_READING PASSAGE_.
++++++++
Welcome to our round-table. We will focus on ongoing war crimes and crimes against humanity in Ethiopia and Syria, and present anti-authoritarian views on the doctrine of the “Responsibility to Protect” (or R2P). Just as the genocides perpetrated in the 1990’s in Bosnia and Rwanda did, so ongoing radical violations of international humanitarian law raise the controversial questions of R2P and humanitarian intervention today.

In the Tigray region of Ethiopia, since November 2020, Nobel Peace Prize-winning Prime Minister Abiy Ahmed has overseen a genocidal counter-insurgent campaign against not only the Tigrayan People’s Liberation Front (TPLF), whom his administration has designated a “terrorist organization,” but also against the civilian population of the region, provoking mass-famine and -displacement. In parallel, Bashar al-Assad and his Russian and Iranian allies have drowned the Syrian Revolution in blood: over the past decade, up to a million Syrians have been killed (Salahi). Undoubtedly, such crimes follow from the authoritarian illogic of State sovereignty and the “non-intervention principle” in international society, both of which form part of what the critical sociologist Max Weber described as the “Iron Cage” of capitalist modernity (Wheeler and Bellamy 563).
++++++++
_EXTRACTED DATA_.
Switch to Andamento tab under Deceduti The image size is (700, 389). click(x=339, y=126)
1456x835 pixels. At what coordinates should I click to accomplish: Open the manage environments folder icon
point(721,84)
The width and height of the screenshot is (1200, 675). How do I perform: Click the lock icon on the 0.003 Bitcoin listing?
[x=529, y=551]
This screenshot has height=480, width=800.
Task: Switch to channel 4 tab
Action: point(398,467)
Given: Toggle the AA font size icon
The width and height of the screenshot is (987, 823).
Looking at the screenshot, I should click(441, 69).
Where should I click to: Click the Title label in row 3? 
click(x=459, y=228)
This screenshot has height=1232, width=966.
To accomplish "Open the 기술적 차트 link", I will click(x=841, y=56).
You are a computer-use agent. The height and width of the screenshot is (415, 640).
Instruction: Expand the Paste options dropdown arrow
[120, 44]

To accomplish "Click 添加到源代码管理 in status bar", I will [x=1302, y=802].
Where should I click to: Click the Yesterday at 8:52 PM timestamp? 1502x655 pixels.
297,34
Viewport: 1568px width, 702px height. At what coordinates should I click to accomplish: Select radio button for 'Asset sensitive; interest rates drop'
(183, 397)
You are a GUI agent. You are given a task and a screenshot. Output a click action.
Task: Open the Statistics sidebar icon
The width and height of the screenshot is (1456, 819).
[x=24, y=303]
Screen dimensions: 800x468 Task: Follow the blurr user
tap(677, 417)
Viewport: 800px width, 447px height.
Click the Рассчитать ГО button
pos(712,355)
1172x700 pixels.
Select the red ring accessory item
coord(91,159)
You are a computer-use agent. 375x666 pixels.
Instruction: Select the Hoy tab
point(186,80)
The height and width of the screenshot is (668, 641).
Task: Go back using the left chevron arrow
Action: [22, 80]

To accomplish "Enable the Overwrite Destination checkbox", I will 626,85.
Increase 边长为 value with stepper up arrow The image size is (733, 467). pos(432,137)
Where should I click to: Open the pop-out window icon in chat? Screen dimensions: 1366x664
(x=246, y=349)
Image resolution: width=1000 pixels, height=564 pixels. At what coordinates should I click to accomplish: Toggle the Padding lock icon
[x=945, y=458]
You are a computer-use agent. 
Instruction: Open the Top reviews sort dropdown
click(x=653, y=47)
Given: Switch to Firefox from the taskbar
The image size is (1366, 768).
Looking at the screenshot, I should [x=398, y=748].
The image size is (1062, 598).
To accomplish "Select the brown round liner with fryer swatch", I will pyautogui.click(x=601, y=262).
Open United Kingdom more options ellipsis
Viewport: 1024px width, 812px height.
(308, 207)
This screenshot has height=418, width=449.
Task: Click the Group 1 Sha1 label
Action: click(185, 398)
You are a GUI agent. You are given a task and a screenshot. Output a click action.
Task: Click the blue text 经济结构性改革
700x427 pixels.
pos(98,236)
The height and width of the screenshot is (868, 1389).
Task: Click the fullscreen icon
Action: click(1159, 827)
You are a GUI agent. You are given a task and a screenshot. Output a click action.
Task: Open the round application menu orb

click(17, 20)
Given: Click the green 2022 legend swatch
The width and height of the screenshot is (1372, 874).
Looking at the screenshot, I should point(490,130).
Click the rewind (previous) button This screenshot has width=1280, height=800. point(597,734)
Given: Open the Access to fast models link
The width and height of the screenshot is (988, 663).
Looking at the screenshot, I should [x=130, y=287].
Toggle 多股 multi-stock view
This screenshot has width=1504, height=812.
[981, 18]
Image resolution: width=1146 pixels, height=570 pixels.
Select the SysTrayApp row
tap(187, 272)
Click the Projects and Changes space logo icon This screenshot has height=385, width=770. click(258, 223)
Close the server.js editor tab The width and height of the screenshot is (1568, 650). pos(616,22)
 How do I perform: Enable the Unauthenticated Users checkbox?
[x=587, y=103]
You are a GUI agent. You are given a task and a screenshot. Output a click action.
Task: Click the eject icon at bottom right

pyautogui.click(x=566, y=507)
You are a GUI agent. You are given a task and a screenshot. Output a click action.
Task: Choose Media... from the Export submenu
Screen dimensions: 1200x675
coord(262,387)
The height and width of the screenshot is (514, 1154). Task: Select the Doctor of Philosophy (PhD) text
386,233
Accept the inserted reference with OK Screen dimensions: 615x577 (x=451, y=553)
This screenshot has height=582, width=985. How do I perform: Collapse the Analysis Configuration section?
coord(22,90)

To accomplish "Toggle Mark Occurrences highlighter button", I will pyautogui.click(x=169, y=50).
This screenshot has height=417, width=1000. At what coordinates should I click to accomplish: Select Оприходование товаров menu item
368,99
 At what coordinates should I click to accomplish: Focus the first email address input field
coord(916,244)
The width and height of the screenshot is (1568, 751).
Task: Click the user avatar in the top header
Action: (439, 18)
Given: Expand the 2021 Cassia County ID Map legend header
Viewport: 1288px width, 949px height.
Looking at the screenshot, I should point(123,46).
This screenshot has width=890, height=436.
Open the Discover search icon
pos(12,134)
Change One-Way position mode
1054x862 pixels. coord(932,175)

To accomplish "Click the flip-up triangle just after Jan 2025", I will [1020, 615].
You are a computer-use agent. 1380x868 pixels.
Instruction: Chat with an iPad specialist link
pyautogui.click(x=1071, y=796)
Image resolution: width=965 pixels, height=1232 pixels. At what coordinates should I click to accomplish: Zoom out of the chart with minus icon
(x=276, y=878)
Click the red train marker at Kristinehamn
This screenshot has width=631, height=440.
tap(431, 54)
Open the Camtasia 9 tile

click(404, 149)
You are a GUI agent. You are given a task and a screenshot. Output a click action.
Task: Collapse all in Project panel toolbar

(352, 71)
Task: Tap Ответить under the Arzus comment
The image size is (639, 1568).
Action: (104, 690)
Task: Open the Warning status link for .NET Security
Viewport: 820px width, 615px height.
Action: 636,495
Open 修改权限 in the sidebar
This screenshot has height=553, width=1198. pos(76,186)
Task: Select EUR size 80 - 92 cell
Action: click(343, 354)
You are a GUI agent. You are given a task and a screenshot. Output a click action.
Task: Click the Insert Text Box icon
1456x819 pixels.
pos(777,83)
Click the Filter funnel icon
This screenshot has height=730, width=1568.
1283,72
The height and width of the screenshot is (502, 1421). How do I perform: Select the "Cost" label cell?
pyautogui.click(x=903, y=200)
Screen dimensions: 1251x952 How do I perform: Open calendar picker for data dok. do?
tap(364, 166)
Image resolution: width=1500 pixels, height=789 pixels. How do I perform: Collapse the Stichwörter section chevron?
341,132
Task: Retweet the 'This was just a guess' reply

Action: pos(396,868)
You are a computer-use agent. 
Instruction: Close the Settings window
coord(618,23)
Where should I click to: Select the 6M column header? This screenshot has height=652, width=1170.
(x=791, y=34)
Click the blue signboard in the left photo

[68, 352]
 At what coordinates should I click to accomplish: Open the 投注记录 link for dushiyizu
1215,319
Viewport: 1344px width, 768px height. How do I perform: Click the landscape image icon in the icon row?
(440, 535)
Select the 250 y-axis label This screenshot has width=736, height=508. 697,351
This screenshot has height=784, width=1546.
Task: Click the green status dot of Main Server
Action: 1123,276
++++++++
_SHORT TASK 1_.
In the round-table introduction on war crimes in Ethiopia and Syria, which sociologist is said to have described the "Iron Cage" of capitalist modernity?
_SHORT TASK 2_.
Extend the round-table introduction on war crimes in Ethiopia and Syria, starting right after its final sentence.

_ANSWER 1_.
Max Weber.

_ANSWER 2_.
In this presentation, I will begin by analyzing the political and intellectual support provided by many of the Frankfurt School Critical Theorists to the Allied war effort against Nazism, and consider the “neither Washington-nor Moscow” approach taken by most of these thinkers during the subsequent Cold War. I will then compare these concepts to anarchist ideals of internationalism. In place of the conspiracism, denialism, and anti-humanism that animates so much of what passes for “left” commentary on global issues of war, exploitation, and domination in our time, I will propose egalitarianism, (literary) realism, and anti-authoritarianism as important value principles for left internationalism. Lastly, I will consider the implications of such a position for the responsibility to protect (R2P) in the face of gross human-rights violations today.

The Frankfurt School, World War II, and the Cold War

As we know, most (but not all) of the Frankfurt-School theorists were German Jews who had to flee their homes in the early 1930’s, as the Weimar Republic collapsed and Adolf Hitler seized power. Most resettled in New York, where director Max Horkheimer had arranged for the Institute for Social Research to be relocated to Columbia University. Theodor W. Adorno and Franz Neumann initially moved to England, where the Fabian socialists Sidney Webb, R. H. Tawney, and Harold Laski had arranged for a London office to be opened for the Institute. Uniquely among the critical theorists, Walter Benjamin did not survive his bid to cross the Pyrenees Mountains in September 1940 and pass through Francoist Spain to reach Lisbon, where he was to take a steamer to New York and reunite with his comrades.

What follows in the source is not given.